Semiperfect number
- Demonstration, with Cuisenaire rods, of the perfection of the number 6.
- Total no. of terms: infinity
- First terms: 6, 12, 18, 20, 24, 28, 30
- OEIS index: A005835; Pseudoperfect (or semiperfect) numbers;

= Semiperfect number =

Number equal to the sum of all or some of its divisors

In number theory, a semiperfect number or pseudoperfect number is a natural number n equal to the sum of all or some of its proper divisors. A semiperfect number equal to the sum of all its proper divisors is a perfect number.

The first few semiperfect numbers are: 6, 12, 18, 20, 24, 28, 30, 36, 40, ...

== Properties ==
- Every multiple of a semiperfect number is semiperfect. A semiperfect number not divisible by any smaller semiperfect number is called primitive.
- Every number of the form 2^{m}p for a natural number m and an odd prime number p such that p < 2^{m+1} is also semiperfect.
  - In particular, every number of the form 2^{m}(2^{m+1} − 1) is semiperfect, and is indeed perfect if 2^{m+1} − 1 is a Mersenne prime.
- The smallest odd semiperfect number is 945.
- A semiperfect number is necessarily either perfect or abundant. An abundant number that is not semiperfect is called a weird number.
- Except for 2, all primary pseudoperfect numbers are semiperfect.
- Every practical number that is not a power of two is semiperfect.
- The natural density of the set of semiperfect numbers exists.

==Primitive semiperfect numbers==
A primitive semiperfect number (also called a primitive pseudoperfect number, irreducible semiperfect number or irreducible pseudoperfect number) is a semiperfect number that has no semiperfect proper divisor.

The first few primitive semiperfect numbers are 6, 20, 28, 88, 104, 272, 304, 350, ...

There are infinitely many such numbers.
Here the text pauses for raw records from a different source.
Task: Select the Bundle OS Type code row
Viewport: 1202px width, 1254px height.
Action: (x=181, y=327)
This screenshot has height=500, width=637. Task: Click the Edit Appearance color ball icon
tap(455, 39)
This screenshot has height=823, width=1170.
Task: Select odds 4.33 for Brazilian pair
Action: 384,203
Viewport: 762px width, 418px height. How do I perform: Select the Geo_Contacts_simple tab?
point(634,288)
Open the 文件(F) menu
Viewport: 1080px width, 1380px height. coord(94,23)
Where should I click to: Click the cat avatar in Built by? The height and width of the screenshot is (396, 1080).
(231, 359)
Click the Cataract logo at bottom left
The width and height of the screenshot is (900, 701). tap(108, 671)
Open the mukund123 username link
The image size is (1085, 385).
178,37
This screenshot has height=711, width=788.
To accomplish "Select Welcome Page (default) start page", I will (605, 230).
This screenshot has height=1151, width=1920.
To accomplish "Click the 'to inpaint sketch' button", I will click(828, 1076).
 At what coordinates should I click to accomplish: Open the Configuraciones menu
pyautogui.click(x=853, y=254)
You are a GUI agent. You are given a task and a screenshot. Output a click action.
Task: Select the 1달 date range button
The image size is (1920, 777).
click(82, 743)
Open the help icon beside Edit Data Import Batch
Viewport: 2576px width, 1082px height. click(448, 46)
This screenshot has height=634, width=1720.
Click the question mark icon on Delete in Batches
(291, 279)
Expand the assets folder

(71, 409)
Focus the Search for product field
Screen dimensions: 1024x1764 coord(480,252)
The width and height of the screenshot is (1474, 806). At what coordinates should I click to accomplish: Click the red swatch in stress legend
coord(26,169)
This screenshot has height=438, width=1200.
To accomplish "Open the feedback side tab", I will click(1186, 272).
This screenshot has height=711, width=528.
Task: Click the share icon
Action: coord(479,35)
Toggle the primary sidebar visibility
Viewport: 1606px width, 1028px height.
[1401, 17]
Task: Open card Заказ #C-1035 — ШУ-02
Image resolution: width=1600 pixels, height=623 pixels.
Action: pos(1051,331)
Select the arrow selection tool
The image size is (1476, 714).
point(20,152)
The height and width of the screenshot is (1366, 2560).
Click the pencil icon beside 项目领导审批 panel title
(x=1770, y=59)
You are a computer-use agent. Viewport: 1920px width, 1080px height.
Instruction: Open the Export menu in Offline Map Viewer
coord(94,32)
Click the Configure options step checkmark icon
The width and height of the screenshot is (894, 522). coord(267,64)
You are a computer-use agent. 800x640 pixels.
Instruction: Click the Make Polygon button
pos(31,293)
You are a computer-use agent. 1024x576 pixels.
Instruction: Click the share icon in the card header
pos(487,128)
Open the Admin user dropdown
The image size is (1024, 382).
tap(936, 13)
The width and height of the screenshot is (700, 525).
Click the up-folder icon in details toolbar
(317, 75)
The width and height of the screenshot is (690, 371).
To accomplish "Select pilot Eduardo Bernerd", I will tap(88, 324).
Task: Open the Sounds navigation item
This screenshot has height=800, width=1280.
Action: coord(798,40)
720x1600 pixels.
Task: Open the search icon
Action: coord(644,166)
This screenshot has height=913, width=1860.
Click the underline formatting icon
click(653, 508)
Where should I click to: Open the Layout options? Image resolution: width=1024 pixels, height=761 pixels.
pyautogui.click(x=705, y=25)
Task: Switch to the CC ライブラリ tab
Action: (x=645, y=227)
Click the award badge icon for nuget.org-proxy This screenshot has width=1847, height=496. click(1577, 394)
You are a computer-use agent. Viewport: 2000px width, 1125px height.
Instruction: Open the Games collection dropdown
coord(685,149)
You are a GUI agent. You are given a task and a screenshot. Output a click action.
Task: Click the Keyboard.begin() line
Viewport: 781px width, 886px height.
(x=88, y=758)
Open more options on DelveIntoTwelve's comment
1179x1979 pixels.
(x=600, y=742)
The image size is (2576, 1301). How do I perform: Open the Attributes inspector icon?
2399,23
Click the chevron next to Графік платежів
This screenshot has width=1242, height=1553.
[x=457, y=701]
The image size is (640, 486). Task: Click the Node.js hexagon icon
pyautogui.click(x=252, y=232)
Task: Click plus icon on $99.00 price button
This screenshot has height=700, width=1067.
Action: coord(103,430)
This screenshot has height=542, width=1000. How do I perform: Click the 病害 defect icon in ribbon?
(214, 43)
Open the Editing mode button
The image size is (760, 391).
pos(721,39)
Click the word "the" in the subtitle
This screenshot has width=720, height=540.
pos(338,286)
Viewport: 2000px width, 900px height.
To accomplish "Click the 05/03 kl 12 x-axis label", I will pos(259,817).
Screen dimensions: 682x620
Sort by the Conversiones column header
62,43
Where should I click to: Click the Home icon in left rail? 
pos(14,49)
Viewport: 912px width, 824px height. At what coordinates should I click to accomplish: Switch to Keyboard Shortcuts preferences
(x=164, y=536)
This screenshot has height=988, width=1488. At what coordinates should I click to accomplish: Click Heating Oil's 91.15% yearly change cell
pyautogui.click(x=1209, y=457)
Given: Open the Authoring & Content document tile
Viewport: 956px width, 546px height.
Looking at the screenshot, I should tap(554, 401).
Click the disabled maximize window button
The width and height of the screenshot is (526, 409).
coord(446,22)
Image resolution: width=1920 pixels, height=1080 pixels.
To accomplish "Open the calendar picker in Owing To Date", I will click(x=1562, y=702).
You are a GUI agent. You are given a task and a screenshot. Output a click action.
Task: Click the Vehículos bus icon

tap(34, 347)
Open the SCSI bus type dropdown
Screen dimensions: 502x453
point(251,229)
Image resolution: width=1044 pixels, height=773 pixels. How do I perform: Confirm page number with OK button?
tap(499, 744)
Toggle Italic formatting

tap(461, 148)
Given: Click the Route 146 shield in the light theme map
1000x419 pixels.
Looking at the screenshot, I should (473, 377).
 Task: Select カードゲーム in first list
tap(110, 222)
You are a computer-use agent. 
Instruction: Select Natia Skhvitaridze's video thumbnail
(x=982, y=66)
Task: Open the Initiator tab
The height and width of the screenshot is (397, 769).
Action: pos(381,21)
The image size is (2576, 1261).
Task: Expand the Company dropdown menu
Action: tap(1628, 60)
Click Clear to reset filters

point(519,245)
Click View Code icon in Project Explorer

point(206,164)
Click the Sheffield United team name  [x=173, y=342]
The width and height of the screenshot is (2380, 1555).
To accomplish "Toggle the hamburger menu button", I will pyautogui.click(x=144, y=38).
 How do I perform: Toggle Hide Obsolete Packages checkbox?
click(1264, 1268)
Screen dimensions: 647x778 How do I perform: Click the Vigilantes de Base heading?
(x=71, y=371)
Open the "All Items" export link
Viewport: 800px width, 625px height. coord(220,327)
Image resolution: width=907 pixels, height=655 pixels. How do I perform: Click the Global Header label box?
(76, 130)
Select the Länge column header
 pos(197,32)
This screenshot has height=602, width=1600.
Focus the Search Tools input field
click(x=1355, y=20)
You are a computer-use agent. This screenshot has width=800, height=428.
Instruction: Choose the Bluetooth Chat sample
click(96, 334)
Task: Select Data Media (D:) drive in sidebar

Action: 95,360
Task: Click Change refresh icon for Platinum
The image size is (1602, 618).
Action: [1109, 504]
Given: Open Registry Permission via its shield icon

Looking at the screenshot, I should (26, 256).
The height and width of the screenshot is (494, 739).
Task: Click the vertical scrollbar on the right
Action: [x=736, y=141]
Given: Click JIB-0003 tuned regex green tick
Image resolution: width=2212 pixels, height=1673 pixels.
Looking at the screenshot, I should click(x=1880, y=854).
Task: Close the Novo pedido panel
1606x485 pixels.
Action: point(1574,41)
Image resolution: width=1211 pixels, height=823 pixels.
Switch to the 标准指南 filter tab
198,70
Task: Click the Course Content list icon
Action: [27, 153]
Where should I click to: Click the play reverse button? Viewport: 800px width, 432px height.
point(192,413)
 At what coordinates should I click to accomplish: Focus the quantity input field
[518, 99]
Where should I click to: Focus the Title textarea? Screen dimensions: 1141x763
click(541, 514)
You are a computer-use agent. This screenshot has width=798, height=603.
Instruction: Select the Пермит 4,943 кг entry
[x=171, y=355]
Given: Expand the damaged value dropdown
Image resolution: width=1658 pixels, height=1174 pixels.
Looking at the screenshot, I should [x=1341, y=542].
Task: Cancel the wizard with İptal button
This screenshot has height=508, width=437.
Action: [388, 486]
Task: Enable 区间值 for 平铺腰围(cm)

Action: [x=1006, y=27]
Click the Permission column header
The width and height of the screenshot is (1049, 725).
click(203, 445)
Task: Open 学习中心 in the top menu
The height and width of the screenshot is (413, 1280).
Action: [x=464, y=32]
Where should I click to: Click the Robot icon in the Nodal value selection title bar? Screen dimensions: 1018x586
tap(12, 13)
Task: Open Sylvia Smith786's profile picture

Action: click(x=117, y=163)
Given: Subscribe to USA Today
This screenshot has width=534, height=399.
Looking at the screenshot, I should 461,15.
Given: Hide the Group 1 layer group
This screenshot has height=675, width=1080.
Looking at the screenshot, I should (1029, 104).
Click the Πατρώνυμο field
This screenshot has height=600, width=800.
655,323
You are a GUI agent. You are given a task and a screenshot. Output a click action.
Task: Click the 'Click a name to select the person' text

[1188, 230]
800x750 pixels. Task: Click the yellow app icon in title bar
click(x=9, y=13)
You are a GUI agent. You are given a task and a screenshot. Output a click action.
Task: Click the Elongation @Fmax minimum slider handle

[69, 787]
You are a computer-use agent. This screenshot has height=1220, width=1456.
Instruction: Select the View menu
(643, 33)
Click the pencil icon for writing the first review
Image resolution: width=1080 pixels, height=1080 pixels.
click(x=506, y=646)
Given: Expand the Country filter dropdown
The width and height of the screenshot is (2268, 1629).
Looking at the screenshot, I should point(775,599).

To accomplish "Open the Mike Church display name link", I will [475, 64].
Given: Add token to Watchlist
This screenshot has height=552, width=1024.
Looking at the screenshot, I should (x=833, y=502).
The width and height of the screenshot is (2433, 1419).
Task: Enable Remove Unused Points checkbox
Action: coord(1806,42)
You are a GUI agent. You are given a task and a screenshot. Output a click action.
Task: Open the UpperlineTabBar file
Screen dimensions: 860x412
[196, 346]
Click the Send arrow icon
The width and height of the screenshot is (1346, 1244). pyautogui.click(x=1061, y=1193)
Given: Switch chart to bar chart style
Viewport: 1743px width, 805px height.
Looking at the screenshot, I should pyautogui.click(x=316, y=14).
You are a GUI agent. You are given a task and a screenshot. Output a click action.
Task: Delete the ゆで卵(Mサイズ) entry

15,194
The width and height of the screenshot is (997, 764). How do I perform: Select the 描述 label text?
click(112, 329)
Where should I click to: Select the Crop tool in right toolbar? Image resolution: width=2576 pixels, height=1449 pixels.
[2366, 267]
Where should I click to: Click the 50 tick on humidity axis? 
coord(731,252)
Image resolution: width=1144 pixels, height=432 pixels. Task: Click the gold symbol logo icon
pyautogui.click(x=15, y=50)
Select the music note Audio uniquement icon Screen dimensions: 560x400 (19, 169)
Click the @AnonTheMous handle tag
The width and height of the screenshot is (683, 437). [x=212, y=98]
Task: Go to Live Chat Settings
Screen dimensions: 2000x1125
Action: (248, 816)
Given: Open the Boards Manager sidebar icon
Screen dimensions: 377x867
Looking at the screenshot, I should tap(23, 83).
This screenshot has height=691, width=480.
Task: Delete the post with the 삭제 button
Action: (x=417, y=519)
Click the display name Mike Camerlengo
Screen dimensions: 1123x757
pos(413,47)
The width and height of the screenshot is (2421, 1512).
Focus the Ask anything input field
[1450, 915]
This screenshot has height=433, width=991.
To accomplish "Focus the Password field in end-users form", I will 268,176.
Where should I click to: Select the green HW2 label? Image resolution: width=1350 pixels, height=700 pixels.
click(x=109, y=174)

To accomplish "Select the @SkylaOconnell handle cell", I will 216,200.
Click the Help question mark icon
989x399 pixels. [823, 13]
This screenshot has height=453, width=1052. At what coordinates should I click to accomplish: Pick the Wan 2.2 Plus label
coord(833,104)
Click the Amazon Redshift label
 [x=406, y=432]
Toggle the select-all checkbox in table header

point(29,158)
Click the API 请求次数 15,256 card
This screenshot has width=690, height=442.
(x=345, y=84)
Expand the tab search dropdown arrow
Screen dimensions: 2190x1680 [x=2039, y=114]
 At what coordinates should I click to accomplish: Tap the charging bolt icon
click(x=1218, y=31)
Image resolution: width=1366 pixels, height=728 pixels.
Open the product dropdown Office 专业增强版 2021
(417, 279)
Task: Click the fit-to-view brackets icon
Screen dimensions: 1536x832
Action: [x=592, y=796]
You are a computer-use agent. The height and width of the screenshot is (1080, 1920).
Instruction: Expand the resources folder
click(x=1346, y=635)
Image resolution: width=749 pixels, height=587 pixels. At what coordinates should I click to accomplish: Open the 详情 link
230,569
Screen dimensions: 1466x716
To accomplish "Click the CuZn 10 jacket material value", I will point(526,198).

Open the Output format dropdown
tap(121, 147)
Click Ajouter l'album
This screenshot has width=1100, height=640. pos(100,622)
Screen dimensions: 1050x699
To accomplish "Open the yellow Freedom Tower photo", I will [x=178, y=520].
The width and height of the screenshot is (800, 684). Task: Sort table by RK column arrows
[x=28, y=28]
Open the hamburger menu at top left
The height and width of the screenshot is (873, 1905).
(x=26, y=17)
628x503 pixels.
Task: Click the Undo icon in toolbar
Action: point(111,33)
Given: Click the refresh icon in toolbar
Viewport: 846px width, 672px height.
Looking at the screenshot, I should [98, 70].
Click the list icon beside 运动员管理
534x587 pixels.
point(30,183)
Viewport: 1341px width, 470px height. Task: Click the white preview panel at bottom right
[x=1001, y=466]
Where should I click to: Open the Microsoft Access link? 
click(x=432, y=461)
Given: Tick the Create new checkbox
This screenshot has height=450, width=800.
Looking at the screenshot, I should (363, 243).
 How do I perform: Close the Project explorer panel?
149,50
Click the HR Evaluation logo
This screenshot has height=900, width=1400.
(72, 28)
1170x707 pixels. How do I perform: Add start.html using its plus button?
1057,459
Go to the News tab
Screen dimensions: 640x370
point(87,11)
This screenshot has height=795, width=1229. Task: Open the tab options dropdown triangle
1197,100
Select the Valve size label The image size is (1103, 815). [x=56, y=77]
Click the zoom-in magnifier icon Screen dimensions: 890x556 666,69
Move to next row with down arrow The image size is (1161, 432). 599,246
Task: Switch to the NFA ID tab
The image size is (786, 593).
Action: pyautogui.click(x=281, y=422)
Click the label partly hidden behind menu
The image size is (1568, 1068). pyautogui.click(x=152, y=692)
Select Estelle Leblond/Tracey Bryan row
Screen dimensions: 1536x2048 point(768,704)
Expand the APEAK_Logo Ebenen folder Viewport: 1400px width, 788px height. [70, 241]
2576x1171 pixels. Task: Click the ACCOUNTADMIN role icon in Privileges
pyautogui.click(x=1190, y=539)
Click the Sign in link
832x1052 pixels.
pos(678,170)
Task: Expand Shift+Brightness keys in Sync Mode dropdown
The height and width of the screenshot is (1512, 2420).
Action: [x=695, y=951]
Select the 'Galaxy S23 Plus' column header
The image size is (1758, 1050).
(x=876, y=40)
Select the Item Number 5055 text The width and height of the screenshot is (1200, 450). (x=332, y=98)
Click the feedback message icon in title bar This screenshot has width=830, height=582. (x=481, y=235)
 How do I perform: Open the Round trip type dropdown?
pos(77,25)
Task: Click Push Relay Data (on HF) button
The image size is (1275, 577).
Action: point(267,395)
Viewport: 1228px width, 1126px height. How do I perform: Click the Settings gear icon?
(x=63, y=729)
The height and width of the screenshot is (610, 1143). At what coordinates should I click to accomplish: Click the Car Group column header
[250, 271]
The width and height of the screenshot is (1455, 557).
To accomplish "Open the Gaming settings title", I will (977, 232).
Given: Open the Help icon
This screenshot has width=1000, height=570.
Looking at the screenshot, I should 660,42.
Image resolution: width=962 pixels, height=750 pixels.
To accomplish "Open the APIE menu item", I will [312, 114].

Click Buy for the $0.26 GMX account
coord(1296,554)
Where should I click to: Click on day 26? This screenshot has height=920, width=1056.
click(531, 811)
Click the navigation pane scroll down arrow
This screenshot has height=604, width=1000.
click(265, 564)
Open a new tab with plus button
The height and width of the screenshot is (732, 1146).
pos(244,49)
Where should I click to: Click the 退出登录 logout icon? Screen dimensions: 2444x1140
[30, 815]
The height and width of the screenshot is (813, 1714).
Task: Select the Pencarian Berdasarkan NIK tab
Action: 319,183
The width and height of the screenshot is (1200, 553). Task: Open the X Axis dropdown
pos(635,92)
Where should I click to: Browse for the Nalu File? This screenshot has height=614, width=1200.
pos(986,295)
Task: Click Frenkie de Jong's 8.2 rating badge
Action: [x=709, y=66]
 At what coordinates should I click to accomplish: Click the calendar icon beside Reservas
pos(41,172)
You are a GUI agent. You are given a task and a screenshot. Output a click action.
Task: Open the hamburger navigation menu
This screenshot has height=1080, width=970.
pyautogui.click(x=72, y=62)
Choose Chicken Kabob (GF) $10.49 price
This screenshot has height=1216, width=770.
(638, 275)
All numbers of the form 2^{m}p, with p a prime between 2^{m} and 2^{m+1}, are primitive semiperfect, but not all primitive semiperfect numbers follow this form; for example, 770. There are infinitely many odd primitive semiperfect numbers, the smallest being 945. There are infinitely many primitive semiperfect numbers that are not harmonic divisor numbers.

Every semiperfect number is a multiple of a primitive semiperfect number.